## Provided passage
--- begin ---
But Jubal Early had one more trick up his sleeve with the Battle of Cedar Creek on October 19, 1864. Sheridan’s army was dispersed in camps planned more for access to water rather than defence, comfortable that there was no threat. Sheridan was away, returning from a meeting in Washington, leaving Wright in temporary command. Early’s men came out of the predawn gloom in a dense fog, overrunning the first Union positions before they knew they were in danger.
While the rest of the Union infantry fled the battlefield, Wright right led the Sixth Corps in a fighting withdrawl that, combined with Confederate exhaustion and some looting, slowed and eventually halted the Confederate advance. When Sheridan arrived on the field after his epic ride from Winchester he found the Sixth Corps drawn up in line of battle with Wright in command, head wrapped in a bloody bandage. Sheridan reformed the army around Wright’s men, leading it in the counterattack that swept the Early’s Confederate threat from the Shenandoah Valley for good.
Return to Petersburg and Road to Appomattox
The Sixth Corps returned to the Petersburg front by December. On Wright received two promotions backdated to March 13, the first to Brevet Brigadier General in the Regular Army for “Gallant and Meritorious Services at the Battle of Cold Harbor,” and the second to Brevet Major General in the Regular Army for “Gallant and Meritorious Services at the Capture of Petersburg” (which didn’t occur until April.)
When Grant launched the final assault on the Petersburg lines on April 2, 1865, the Sixth Corps was the first to break through the Confederate line. During the pursuit of Lee’s men to Appomattox the Sixth Corps took thousands of prisoners at the Battle of Sailor’s Creek. Wright and his Sixth Corps followed Lee’s men to Appomattox Court House and were part of the surrounding forces that forced his surrender.
The Sixth Corps headed towards North Carolina to take on the last Confederate army in the east under Johnson. But he surrendered before they could join Sherman, and they returned to Washington in the last two weeks of May. On June 2 the Sixth Corps was mustered out of existence.
--- end ---
(Dataset excerpt)
--- begin ---
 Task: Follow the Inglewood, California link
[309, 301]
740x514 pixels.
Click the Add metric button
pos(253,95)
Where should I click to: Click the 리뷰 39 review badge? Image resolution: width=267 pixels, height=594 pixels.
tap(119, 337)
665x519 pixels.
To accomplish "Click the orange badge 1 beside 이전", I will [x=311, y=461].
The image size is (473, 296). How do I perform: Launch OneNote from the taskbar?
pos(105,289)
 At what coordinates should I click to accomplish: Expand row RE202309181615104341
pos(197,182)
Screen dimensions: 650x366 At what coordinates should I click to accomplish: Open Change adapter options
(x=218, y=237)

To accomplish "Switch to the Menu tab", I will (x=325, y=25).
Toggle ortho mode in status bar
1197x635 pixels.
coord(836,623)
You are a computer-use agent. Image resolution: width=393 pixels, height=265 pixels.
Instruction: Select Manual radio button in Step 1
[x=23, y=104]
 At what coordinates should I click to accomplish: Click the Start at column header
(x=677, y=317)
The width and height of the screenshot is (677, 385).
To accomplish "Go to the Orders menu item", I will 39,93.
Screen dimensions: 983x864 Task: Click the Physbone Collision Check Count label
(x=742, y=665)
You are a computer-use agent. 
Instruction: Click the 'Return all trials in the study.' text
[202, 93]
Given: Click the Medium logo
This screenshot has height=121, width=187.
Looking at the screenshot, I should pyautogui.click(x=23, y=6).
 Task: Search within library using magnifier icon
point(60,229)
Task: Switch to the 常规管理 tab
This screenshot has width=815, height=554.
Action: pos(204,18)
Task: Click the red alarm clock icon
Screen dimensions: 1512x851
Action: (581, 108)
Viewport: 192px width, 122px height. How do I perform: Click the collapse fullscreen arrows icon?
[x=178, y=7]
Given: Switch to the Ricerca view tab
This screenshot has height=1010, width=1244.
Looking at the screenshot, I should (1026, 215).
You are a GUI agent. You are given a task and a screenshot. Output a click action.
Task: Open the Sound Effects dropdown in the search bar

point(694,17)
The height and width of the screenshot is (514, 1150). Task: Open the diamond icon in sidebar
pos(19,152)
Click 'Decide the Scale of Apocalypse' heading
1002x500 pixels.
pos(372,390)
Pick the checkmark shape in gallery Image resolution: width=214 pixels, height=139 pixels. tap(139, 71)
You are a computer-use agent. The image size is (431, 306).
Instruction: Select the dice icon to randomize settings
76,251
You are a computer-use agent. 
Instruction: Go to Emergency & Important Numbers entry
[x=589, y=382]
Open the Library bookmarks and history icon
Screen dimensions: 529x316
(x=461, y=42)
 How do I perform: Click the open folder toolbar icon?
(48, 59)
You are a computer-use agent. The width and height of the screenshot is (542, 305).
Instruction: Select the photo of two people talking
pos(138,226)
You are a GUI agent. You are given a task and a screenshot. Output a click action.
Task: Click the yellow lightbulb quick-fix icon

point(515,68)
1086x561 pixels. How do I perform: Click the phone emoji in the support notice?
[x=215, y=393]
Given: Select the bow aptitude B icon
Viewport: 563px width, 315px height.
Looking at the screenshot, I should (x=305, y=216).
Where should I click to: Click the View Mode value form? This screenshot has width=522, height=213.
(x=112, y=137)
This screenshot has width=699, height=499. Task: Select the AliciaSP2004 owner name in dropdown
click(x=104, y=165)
--- end ---
## Aim of the exercise
According to the passage on the Sixth Corps, on what date was the corps mustered out of existence?

## Response to the task
June 2